Thursday, January 24, 2019



 The stubborn myth of intelligent machines

 The opinion that computers will become more intelligent than man and even take command of us is neither technically nor philosophically likely, so why are so many of us frightened by these science fiction speculations? If there is something to worry about, it is rather the moral consequences of this superstition about technology.

 In 1936, 24-year-old mathematician Alan Turing published the thesis entitled "Computable numbers and the problem of decisiveness". It aimed at trying to find a logical method to determine whether an arbitrary mathematical statement was true or false. Touring's conclusion was: There is no such universal procedure. In order to prove this, he in theory designed a "universal machine", later known as the "Turing machine". It is today seen as the theoretical foundation of the computer science.

 In the next decade, development took tremendous steps. Turing himself was recruited to the secret Bletchley Park project that built the machine that broke the Germans' Enigma code. Already in 1948, mathematician John von Neumann proclaimed that computers would soon surpass human intelligence. Two years later, Turing published an article in which he claimed that machines would soon think like humans. To determine when this happens, he imagined an "imitation game" - later known as the "Turing Test" - where a man may communicate with a machine and a human being without knowing who is who. When it is no longer possible for him to determine the difference, the machine is intelligent. A few years later John McCarthy coined the term "artificial intelligence". The course was now set for a project of cosmic dimensions: Man was about to recreate the ability that through the millennia of philosophy and theology was regarded as his most unique feature and even the bond to God: The intellect of humanity.
 
This also raised the question: What does this discovery mean for the future of man? The literary and artistic answers arrived instantaneously. Yes, in fact, the answers had already been prepared for a long time. In modern literature, it became Mary Shelley's "Frankenstein" (1818) who captured the fascination and horror of the technological era facing artificial life. Victorian author Samuel Butler's book "Erewhon" (1872) describes how a new breed of machinery in Darwin's spirit achieves consciousness and takes over the world. But it was the Czech writer Karol Capek who in his play "R.U.R" from 1920 came to mint the term "robot" as the name of a machine creature who revolts against his masters (from a slavic word for serfs workers).

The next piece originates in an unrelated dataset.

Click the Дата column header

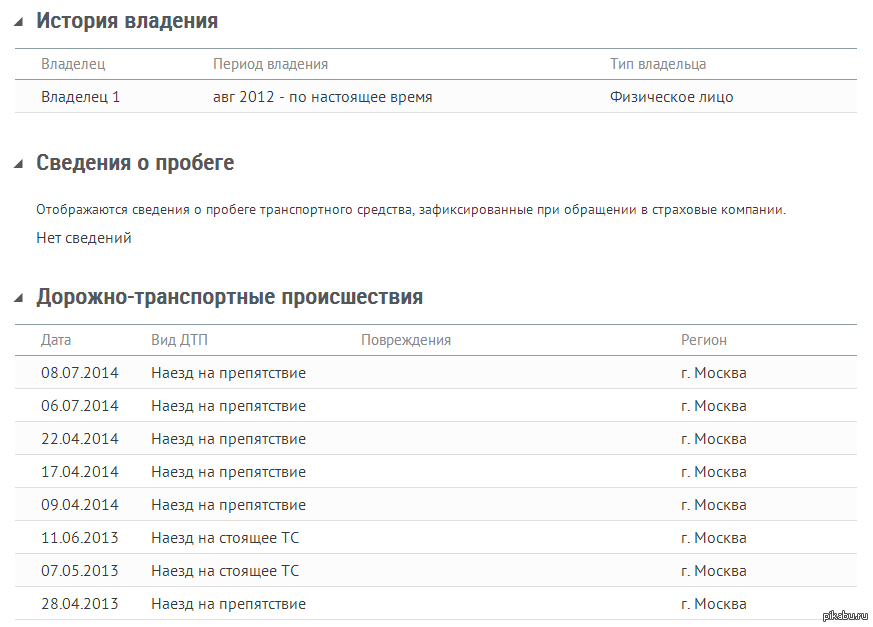tap(56, 340)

 The technical breakthroughs from the 40s and onwards gave the fantasies new momentum, also among the researchers themselves. A fascinating person is Irving John Good, colleague of Turing in Bletchley Park. In 1965 he published an article in The New Scientist where he imagined the emergence of an "ultra intelligent machine" that could generate new machines. In each machine generation, it would expand its abilities, which would quickly result in an "intelligence explosion," an event that von Neumann already referred to as the "singularity".

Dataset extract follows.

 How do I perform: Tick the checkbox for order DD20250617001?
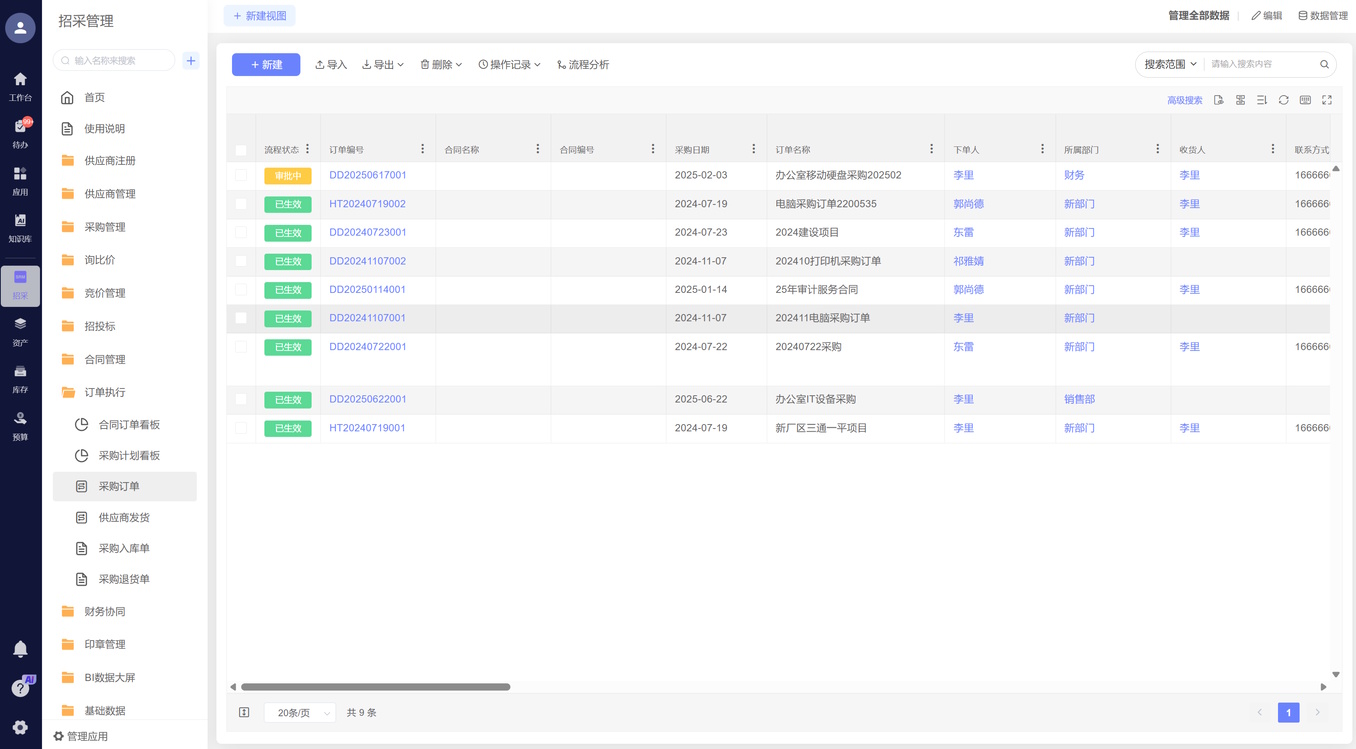click(x=241, y=175)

 When Stanley Kubrick and Arthur Clarke together created the film "Year 2001 - a space adventure" (1968), they used Good as scientific advisor. The movie’s (and the book's) supercomputer Hal 9000 came to be the paradigmatic design of a machine intelligence that, at a crucial moment, does not obey man but turns against him.

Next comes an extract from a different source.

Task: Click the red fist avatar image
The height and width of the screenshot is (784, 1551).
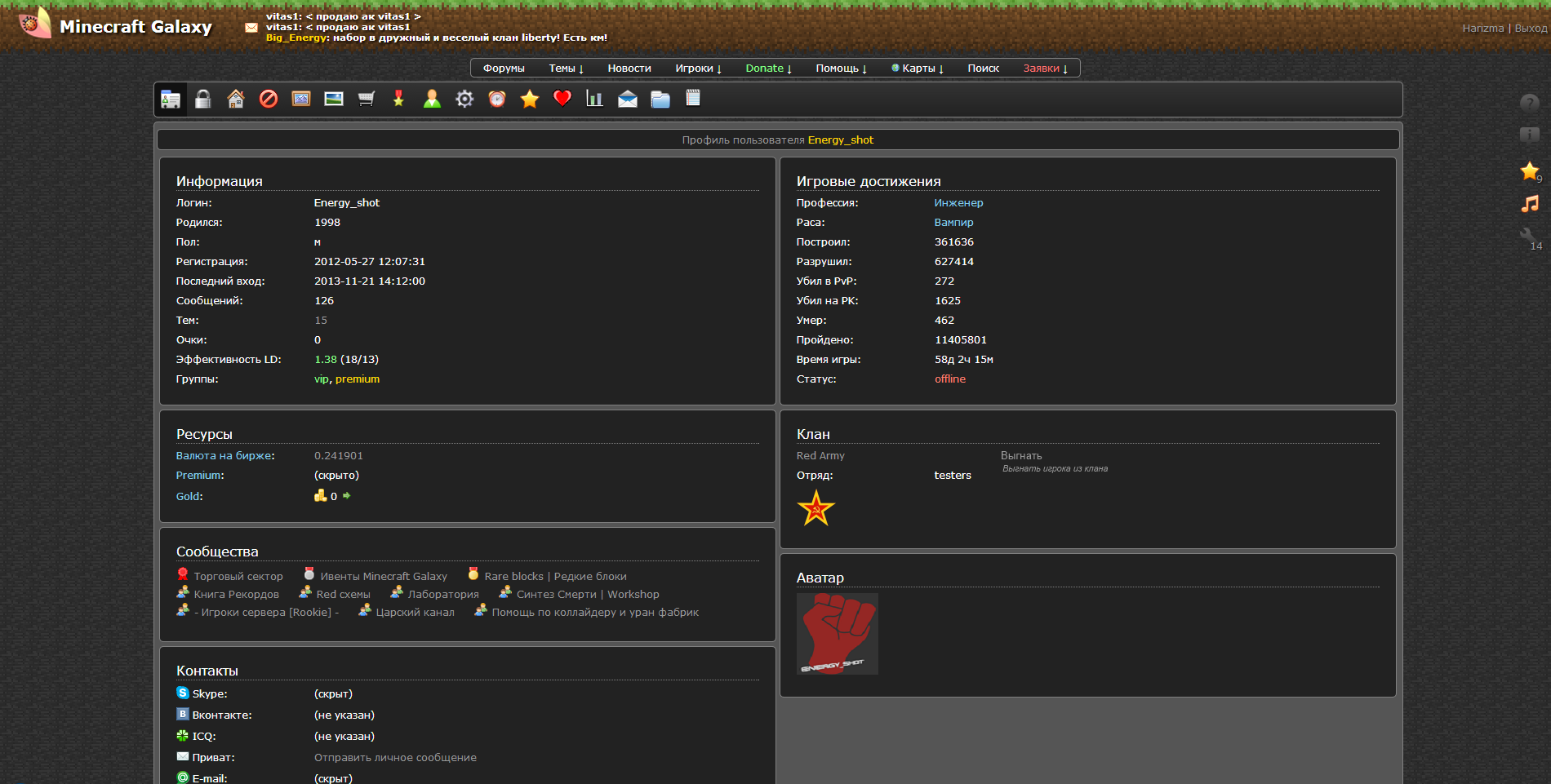Action: (x=838, y=634)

 Among philosophers, however, there were voices that questioned not only the concrete predictions, but also the very idea of ​​intelligence within AI. One pioneer was Martin Heidegger, who was early interested in cybernetics. In an influential essay from 1953, "The essence of technology", he argued for how our understanding of technology leads to a technical understanding of ourselves. When everything is transformed into "information", we no longer see what it means to exist in the world as finite historical beings. His way of reasoning was partly the basis of the American philosopher Hubert Dreyfus "What computers can't do" from 1972, which shows how AI research rests on an narrow image of intelligence that it is merely abstract symbolism, without connection to body and life context.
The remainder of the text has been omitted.